Saturday, November 21, 2009

Fernando: photos of Circo Festival on Matadero Nov 2008

Nichole: a rude awakening!

I feel very lucky to have had the opportunity to live abroad in Argentina – to experience the culture, make new friends, and explore new areas. But more than anything, I am thankful that I followed through on my goal to take time during the trip to volunteer.

I remember scouring the Internet looking for organizations that offered volunteer programs. I had not realized how challenging it could be to find opportunities to donate time, so it came as a huge relief when I found Conviven, an NGO that promoted social and community development. The center only required your time and dedication to their after school English program. Conviven was located in the Ciudad Oculta, known for the poverty affecting 10,000 of its citizens. As I prepared to begin, I was excited about the possibility of learning more about this new culture through the opportunity to help children.

My first day at Conviven I was ready to take charge, and felt I could handle anything. I was in for a rude awakening. I was placed in a class with thirteen children from ages five to eight. I was responsible for teaching them English words and concepts. I quickly learned that I would have to speak Spanish in order for them learn English. I struggled with my rusty Spanish, and at times, the students were my teachers. Hand gestures and acting out themes was routine; I was responsible for their curriculum, and tried to be creative and resourceful. Many students were eager to learn while others were shy and unresponsive.

Over the course of my teaching at Conviven, I was amazed at the different relationships I built with the students and volunteers. The students all became dedicated and responsive to my teaching style. I was thankful for each student that came to class after attending a full day of school.

I realized it was the small triumphs that made the difference. Many students were not going to conquer the English language in the time I was there, but their dedication to working relentlessly makes me believe that they will master the language in the future, and reminded me that with persistence and dedication, any goal can be achieved.

Serge: my first day as a volunteer with Conviven

Serge from Austria started work with Conviven in November 2009. This is his account of his first day:

It feels fantastic over here! Today I had my first meeting with the NGO Conviven that I'll be working with and it made a big impression. It's a modest facility with little means, situated on the outskirts of Buenos Aires. I need an hour to get there by bus and it's not the best area (I finally needed much longer because there was a demonstration going on organised by the unions - literally thousands of protesters in a procession moving up the the Avenue 9 Julio, the main artery of the city).

The children at Conviven really benefit from the good work the organisation does. The kids aged from 6 to 12 benefit from English language classes but also from art and theatre workshops and other things. They all come from underprivileged families and the government education system for them is terrible. The classes are overflowing with 40 children sometimes and the teachers are often unqualified. They can participate voluntarily and for free in the organisation's classes and activities, which is of course intended to give them useful real-world skills but in large part also just to get them off the streets and expose them to positive-minded role-models from whom they get far more attention than in their public schools.

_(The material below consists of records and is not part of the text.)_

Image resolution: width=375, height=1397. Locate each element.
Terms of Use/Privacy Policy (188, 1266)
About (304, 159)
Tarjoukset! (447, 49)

The organisation, Conviven, is badly equipped and always needing basic materials such as books, stationary etc. But the people working there are full of heart and are all wonderful positive individuals. They are from international backgrounds and most of them are young students volunteering during a gap year or in combination with their education or are simply doing it on the side while working. But there are also people who have come for no other reason than to do good and make a small but precious difference in a community whose youth desperately needs that kind of positive influence. Tomorrow I will be supporting another volunteer in holding an art class which is becoming increasingly popular with the children.

Although today was my first day with Conviven, this evening after work I ended up going with a few colleagues to an event held by other NGOs with the purpose of bringing together volunteer organisations (who are active in Argentina but also other South American nations) for exchange and meeting. All volunteers and would-be volunteers were also invited. The purpose of the event was for NGOs to acquaint themselves with other NGOs and make ties as well as for prospective volunteers to find out about volunteering options and to meet organisations with different aims and needs. I can tell you there was a lot of positive energy and goodwill in that room. I have never seen something like it and it was invigorating! We even recruited two volunteers, one teacher and another to organise the library and improve the website

On Friday I will be assisting an NGO that combats AIDS, called Fundacion Huesped, in making a movie which they make once every year, and which will be showing on Argentinian television on international Aids day December st. Apparently they need extras to play the role of students. This is their website: I made many interesting encounters at that NGO conference with positive-minded people and it turned out to be a very fruitful evening. It feels like there is so much happening and that there are so many options. Its very exciting and I'm looking forward with much hope and optimism.